Sunday, March 15, 2009

O Ser, o Devir e o Nada


Mark Ravenhill, dramaturgo contemporâneo, destacou-se pelos temas arrojados e conteúdos explícitos nas suas peças de teatro. Shopping and Fucking foi a sua segunda peça de teatro, responsável pela sua súbita fama. O tema, cada vez mais recorrente, é o da total adesão aos valores da sociedade de consumo. Será que o consumismo desenfreado substitui todos os códigos deontológicos, havendo necessidade de criar um outro? Tudo tem na sua base uma transacção económica, inclusive as relações entre seres humanos. Até aqui, nada de novo. As relações entre as pessoas sempre foram suportadas por transacções comerciais, inclusivamente as de carácter mais íntimo. Há seres humanos que compram outros e se tornam seus donos. Mais um lugar comum que tem as suas raízes na aurora da humanidade e se desenvolveu de forma mais refinada e perversa com a assunção das práticas de bondage. Toda a gente sabe que há seres humanos que se consideram donos de outros e que estes outros têm necessidade de se sentirem dominados pelos seus donos. Na história da literatura este tema foi desenvolvido admiravelmente por Sade, o que mostra que também aqui esta temática não traz nada de novo. O sexo é para ser consumido à maneira de Fast-food, nos tempos em que ninguém se esforça por dar alguma qualidade de vida a si próprio, começando pela sua alimentação. Também aqui o que é que há de novo e interessante para mostrar? O texto foi escrito na época do governo de Margaret Thatcher, período marcado por uma grave crise económica que abalou os valores do Reino Unido. As lutas dos trabalhadores sucediam-se e, perante os números do desemprego surgidos no governo Thatcher, a sociedade esvaia-se renegando as suas crenças, erigindo novos valores. A linha transversal ao espectáculo é o desregramento até ao limite da prática de sexo que vai originar o consumo de drogas, o roubo, a prostituição e o crime.
O espectáculo começa com um homem a regurgitar em cima de uma mesa, numa sala onde todo o mobiliário é feito de cartão. A ideia de descartável é imposta desde o princípio e o homem mais velho regurgita o seu passado, o seu peso perante a responsabilidade do jovem casal que comprou. Vai fazer uma cura e o jovem casal terám, enfim, de procurar subsistir sem a sua fonte de rendimentos. Ficam chocados, ofendidos, tal escravos libertados sem saberem o que fazer. Vão a entrevistas para ocupações medíocres já que, o que está em causa não é a procura de uma profissão da qual se retire prazer, mas a subsistência pura e simples. Na entrevista a que assistimos quando a personagem feminina, Lulu, vai procurar trabalho, há um jogo muito bem desenvolvido, no qual o entrevistador representa a visão da cultura dos detentores do poder económico. Para o dealler, a história do Rei Leão transforma-se na história de Hamlet, contando um desenho animado como se de uma tragédia shakespeareana se tratasse. Um pormenor sarcástico muito forte que, efectivamente, surpreendeu pela positiva. De resto, o costume: obrigou Lulu a recitar um excerto de uma peça só para seu gozo pessoal e, para o completar, ela teve de o dizer despida da cintura para cima.
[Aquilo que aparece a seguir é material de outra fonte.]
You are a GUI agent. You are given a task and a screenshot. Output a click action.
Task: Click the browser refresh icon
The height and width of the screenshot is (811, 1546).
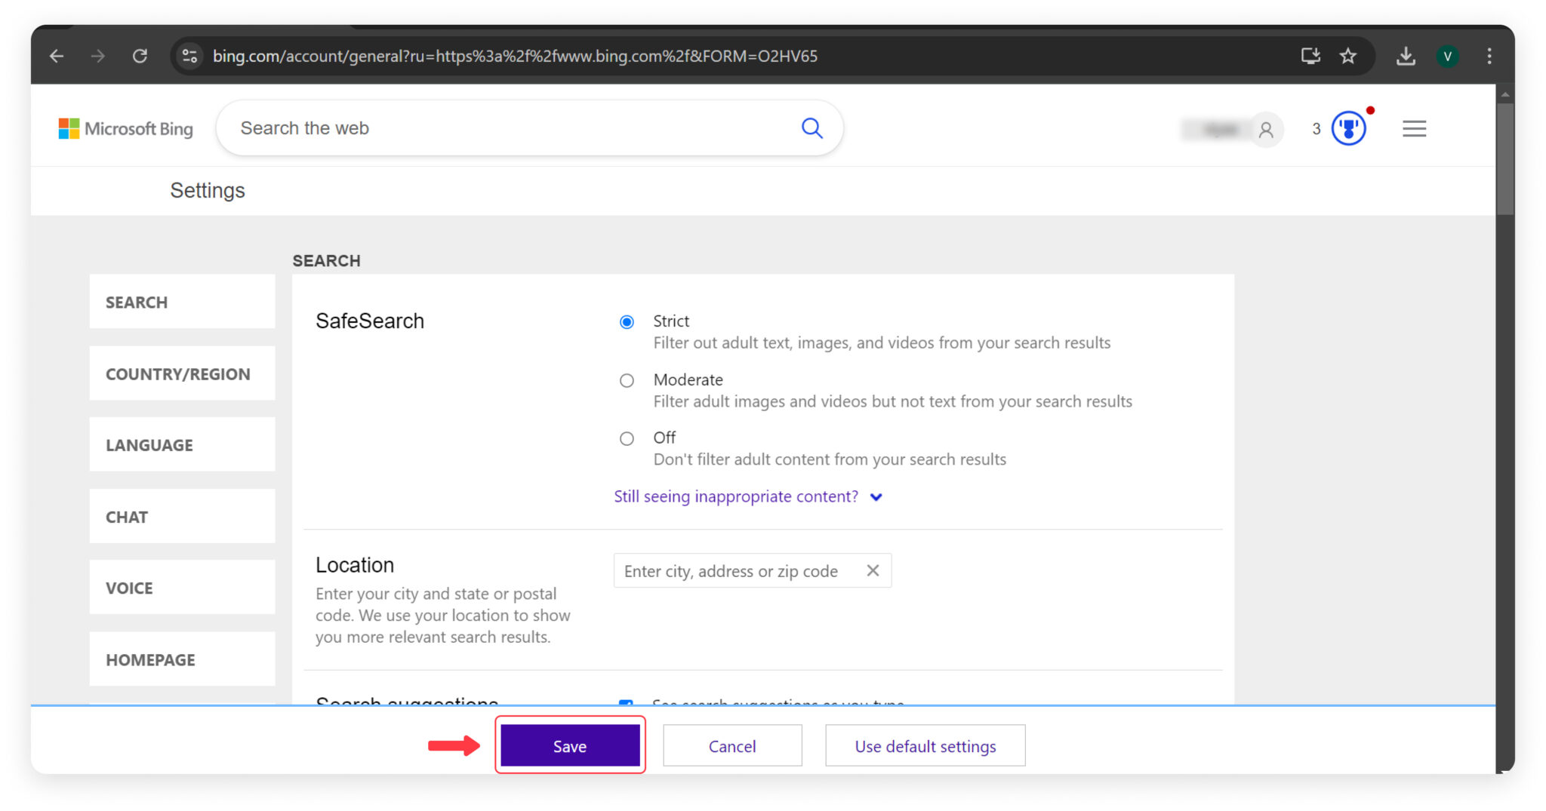tap(140, 56)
O seu namorado, incumbido de vender drogas em forma de comprimidos, deslumbra-se esteticamente com os frequentadores da discoteca e oferece-as, perdendo assim uma grande soma de dinheiro. O dealler, ao som de um concerto de Bach, que escuta extasiado, mostra ao jovem casal o que lhes pode acontecer se estes não lhe devolverem o dinheiro no prazo de uma semana. É aqui que se adensa a espiral de consumo. Tornam-se operadores de telefonemas eróticos enquanto o seu antigo protector se encontra com um prostituto. A relação tem de ser meramente económica, pois ele não se permite que haja sentimentos a conspurcar a simplicidade da transacção. O jovem prostituto domina a relação porque o homem mais velho não consegue deixar de se envolver com ele afectivamente. Regressa a casa e a espiral de consumo transforma-se rapidamente numa espiral de violência no vórtice da qual o jovem prostituto pede ao homem mais velho que o mate, pois a vida para ele já não faz sentido. O homem faz o que tem a fazer e no final há o reencontro dos três elementos iniciais de regresso à vida descartável que levavam, onde o sexo se assemelha à comida rápida de degustação fácil.
Este espectáculo, para além das falhas técnicas apresentadas pelos actores, ao nível da dicção e pela projecção de voz, pois metade do texto tinha de ser recuperado na imaginação do espectador, uma vez que não se percebia grande parte do que diziam, ao nível consistência dos gestos, pois numa garfada estavam sob o efeito do deririum tremens e na garfada seguinte já estavam bem, apresenta outro tipo de problemas ao nível da consistência da ideia. Segundo o esquema básico do método dialético, existem três elementos: a tese, a antítese e a síntese. A tese é uma afirmação ou situação inicialmente dada. A antítese é uma oposição à tese. Do conflito entre tese e antítese surge a síntese, que é uma situação nova que carrega dentro de si elementos resultantes desse embate. A síntese, então, torna-se uma nova tese, que contrasta com uma nova antítese gerando uma nova síntese, em um processo em cadeia infinito.
Neste espectáculo há a afirmação de uma tese com a vivência inicial dos três elementos. Há a negação dessa tese com o corte no quotidiano, obrigando os dois elementos a procurar um novo sentido. Dos elementos novos resultantes do embate da tese com a antítese não se originou uma síntese, contrastando com a antítese e originando uma nova visão da realidade, uma vez que os protagonistas voltaram a afundar-se no mar de imundice que os caracterizava. Nem se discute a oportunidade de cenas de sexo explícito que obriga o espectáculo a ser para maiores de 18 anos. Não é por esse pormenor que o espectáculo é mais ou menos forte. O espectáculo deixa de ser forte quando o seu conteúdo deixa de ser credível, esvaziando-se de sentido. a história do jovem prostituto, no final, deixa de funcionar porque o espectador deixa de acreditar. E toda uma ideia forte, suportada por um texto hiper realista sobre a sociedade de consumo é destruída pela inconsistência da acção. A tragédia grega funciona porque o espectador se revê na personagem. Não é menos forte por defender que as cenas de crime e de morte se passem fora da cena: o obsceno. É sabido ao longo dos séculos que a capacidade de contar uma cena possibilita um encontro da palavra com o real através da imaginação, que supera o simples olhar. E os gregos contavam essas cenas de uma forma forte, que era capaz de provocar no espectador sentimentos de terror e de piedade. Sentimentos que o levavam a renovar-se e a repensar-se enquanto pessoa. Este espectáculo não conduz a nada. Nem sequer ao esvaziamento. Uma crítica à sociedade de consumo? Porque não A Caverna, de Saramago? Essa sim, uma visão inteligente.